_Your instructions_: When you reach the line containing "Arti Superiori (35, 2191)" in the data below, begin returning lines exactly as written, and stop once the line containing "Home (22, 56)" has been returned.

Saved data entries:
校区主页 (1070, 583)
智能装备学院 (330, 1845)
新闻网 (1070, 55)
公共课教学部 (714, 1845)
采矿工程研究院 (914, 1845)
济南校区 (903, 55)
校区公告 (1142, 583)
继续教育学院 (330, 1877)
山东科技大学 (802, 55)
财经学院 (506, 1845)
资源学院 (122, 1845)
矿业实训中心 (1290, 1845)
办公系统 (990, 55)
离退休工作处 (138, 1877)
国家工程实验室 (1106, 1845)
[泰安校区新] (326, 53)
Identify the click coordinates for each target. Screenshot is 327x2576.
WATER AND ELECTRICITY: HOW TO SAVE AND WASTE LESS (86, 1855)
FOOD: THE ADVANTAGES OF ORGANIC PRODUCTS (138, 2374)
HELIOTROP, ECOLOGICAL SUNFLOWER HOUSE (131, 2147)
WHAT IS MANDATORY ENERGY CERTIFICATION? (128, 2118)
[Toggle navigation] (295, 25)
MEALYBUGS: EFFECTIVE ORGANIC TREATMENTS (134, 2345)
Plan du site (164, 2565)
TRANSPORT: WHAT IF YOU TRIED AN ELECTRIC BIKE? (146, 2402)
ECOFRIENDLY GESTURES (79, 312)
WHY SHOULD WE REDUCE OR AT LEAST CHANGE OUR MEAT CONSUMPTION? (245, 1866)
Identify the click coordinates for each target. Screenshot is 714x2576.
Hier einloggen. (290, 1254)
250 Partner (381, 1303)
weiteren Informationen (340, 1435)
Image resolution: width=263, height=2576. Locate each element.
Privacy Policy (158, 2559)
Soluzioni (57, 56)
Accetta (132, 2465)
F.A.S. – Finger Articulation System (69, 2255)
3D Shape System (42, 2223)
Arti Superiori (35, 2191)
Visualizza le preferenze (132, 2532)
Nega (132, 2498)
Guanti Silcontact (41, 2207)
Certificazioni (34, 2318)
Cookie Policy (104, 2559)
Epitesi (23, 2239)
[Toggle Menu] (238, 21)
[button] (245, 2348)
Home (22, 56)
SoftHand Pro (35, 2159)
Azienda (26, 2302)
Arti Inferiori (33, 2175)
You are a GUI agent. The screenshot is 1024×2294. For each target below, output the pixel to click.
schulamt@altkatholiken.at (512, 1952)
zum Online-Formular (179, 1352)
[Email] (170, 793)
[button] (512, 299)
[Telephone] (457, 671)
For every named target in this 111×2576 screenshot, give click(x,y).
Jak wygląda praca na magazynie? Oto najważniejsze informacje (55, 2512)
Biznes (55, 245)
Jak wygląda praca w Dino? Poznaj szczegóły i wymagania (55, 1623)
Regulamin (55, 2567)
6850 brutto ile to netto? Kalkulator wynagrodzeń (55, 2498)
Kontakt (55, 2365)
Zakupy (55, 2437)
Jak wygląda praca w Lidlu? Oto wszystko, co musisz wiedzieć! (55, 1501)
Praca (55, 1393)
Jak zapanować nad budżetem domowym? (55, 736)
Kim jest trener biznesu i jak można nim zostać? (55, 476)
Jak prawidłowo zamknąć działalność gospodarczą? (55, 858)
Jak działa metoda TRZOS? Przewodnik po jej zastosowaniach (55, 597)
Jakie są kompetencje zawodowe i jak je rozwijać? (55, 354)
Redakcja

_Your response_:
Arti Superiori (35, 2191)
Visualizza le preferenze (132, 2532)
Nega (132, 2498)
Guanti Silcontact (41, 2207)
Certificazioni (34, 2318)
Cookie Policy (104, 2559)
Epitesi (23, 2239)
[Toggle Menu] (238, 21)
[button] (245, 2348)
Home (22, 56)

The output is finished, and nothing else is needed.